# WHAT YOU NEED TO DO
Copy out the lines of data below word for word, starting at the line containing "You are a computer-use agent. Viewport: 1568px" and ending at the line containing "(x=106, y=606)".

# SUPPLIED DATA
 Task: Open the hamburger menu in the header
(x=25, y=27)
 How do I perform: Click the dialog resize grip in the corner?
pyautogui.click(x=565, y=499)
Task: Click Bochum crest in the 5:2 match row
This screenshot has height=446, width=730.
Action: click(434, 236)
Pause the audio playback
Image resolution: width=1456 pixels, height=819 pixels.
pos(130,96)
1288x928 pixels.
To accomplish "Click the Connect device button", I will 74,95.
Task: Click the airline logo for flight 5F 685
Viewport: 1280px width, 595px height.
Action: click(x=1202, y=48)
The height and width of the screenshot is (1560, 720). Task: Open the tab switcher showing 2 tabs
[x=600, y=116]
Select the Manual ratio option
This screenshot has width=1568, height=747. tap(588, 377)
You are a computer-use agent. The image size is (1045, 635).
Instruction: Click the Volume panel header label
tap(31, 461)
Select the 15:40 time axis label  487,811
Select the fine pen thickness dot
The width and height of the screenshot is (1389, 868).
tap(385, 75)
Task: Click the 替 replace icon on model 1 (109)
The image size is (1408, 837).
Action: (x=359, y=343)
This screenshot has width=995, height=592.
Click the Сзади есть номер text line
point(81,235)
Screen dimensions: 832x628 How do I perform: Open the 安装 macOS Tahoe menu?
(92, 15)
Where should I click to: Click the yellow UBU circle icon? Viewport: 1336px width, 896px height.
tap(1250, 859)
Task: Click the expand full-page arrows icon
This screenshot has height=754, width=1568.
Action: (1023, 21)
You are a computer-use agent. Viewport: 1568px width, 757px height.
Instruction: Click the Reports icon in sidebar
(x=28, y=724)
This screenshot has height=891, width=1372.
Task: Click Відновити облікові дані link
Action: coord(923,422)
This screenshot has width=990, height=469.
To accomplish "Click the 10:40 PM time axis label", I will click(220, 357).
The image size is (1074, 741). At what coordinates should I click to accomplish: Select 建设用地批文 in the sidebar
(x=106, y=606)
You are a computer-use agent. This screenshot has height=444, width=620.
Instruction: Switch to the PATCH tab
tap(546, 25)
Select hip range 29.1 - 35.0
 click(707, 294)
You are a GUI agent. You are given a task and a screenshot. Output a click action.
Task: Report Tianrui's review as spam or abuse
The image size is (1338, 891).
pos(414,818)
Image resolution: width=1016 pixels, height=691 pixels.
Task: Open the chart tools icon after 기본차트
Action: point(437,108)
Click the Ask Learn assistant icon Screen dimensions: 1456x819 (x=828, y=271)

# ANSWER TO THE TASK
You are a computer-use agent. Viewport: 1568px width, 757px height.
Instruction: Click the Reports icon in sidebar
(x=28, y=724)
This screenshot has height=891, width=1372.
Task: Click Відновити облікові дані link
Action: coord(923,422)
This screenshot has width=990, height=469.
To accomplish "Click the 10:40 PM time axis label", I will click(220, 357).
The image size is (1074, 741). At what coordinates should I click to accomplish: Select 建设用地批文 in the sidebar
(x=106, y=606)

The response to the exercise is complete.